Assignment A
In the support group meeting report, where is the upcoming Transverse Myelitis Symposium to be held?
Assignment B
Translate this sentence from the support group meeting report into Spanish: "Twenty-six persons, including members, their families and friends from various parts of New York State and New Jersey, attended."

Transverse Myelitis Association
Volume 4 Issue 1
March 2001

Page 20
Fourth Meeting of the New York Transverse Myletitis Support Group
Pam Schechter


On November 11th, 2000, we assembled again at Ben's Deli and Restaurant at the Bay Terrace Shopping Mall in Bayside, Queens for the fourth luncheon and support group meeting for the members of the New York TM Support Group. Twenty-six persons, including members, their families and friends from various parts of New York State and New Jersey, attended. As before, I had reserved use of a private room available to us from 12 noon until 4 PM. For this occasion, the restaurant provided us with individually served meals, which consisted of soup, sandwich and desert.

After we finished the eating, I made some important introductory remarks including information about the upcoming Transverse Myelitis Symposium to be held on July 12 -15th, 2001, at the Holiday Inn, at the Inner Harbor in downtown Baltimore, Maryland. I also discussed the possibility of starting a TM satellite clinic in New York City, staffed by doctors from Johns Hopkins, who would commute from Baltimore to New York City about every 10-12 weeks. This proposal elicited an enthusiastic response from the members, because the clinic would be conveniently located for most of the tri-state members.

Provided data
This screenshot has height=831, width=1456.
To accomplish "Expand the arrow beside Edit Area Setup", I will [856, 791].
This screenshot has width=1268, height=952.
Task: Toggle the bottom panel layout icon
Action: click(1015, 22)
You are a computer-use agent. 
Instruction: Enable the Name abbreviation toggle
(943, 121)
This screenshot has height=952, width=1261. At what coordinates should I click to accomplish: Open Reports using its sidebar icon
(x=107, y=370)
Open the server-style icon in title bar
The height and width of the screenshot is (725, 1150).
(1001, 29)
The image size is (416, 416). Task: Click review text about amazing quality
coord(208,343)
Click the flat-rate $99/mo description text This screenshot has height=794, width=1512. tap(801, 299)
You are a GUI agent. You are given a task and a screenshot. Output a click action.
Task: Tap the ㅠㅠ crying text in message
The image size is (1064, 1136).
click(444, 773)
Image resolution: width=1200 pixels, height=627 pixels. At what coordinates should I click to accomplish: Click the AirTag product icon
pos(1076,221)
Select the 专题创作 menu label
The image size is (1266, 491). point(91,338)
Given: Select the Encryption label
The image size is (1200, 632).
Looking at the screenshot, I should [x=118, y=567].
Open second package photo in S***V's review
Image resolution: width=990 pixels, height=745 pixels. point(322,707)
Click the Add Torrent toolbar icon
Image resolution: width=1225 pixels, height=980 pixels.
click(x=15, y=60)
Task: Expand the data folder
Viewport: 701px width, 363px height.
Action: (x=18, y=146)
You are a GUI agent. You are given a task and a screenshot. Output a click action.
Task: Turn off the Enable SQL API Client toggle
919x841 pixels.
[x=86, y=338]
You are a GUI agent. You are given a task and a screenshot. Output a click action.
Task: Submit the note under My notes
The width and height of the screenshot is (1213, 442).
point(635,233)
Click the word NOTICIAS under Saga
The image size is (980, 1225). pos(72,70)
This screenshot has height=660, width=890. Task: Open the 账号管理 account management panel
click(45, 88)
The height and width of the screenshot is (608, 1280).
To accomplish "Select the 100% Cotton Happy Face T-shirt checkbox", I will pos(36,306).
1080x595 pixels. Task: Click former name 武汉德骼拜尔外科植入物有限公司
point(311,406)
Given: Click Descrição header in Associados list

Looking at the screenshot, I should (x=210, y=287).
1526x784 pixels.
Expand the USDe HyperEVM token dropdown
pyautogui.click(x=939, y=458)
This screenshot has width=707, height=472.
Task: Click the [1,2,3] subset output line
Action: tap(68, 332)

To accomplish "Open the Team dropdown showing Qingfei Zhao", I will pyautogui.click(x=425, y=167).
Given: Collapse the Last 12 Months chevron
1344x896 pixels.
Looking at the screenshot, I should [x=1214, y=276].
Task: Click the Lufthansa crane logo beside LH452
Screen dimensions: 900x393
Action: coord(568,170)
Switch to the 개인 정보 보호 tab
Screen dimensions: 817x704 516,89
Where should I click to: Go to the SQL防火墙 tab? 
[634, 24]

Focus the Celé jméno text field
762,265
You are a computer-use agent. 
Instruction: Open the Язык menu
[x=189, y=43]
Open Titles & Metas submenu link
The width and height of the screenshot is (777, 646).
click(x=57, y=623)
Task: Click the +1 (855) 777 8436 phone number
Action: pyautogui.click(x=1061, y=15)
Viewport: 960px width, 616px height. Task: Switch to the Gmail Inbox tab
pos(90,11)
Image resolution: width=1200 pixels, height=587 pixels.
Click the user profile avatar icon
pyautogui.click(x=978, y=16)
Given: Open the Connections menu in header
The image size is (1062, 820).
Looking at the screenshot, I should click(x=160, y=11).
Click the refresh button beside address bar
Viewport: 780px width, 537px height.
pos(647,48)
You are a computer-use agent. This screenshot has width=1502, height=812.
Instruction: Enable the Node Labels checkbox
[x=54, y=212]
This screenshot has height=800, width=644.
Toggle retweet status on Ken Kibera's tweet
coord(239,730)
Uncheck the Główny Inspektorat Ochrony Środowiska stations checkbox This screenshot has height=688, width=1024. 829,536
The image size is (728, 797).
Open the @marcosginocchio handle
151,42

Written solution A
At the Holiday Inn at the Inner Harbor in downtown Baltimore, Maryland.

Written solution B
Asistieron veintiséis personas, entre ellas miembros, sus familias y amigos de distintas partes del estado de Nueva York y de Nueva Jersey.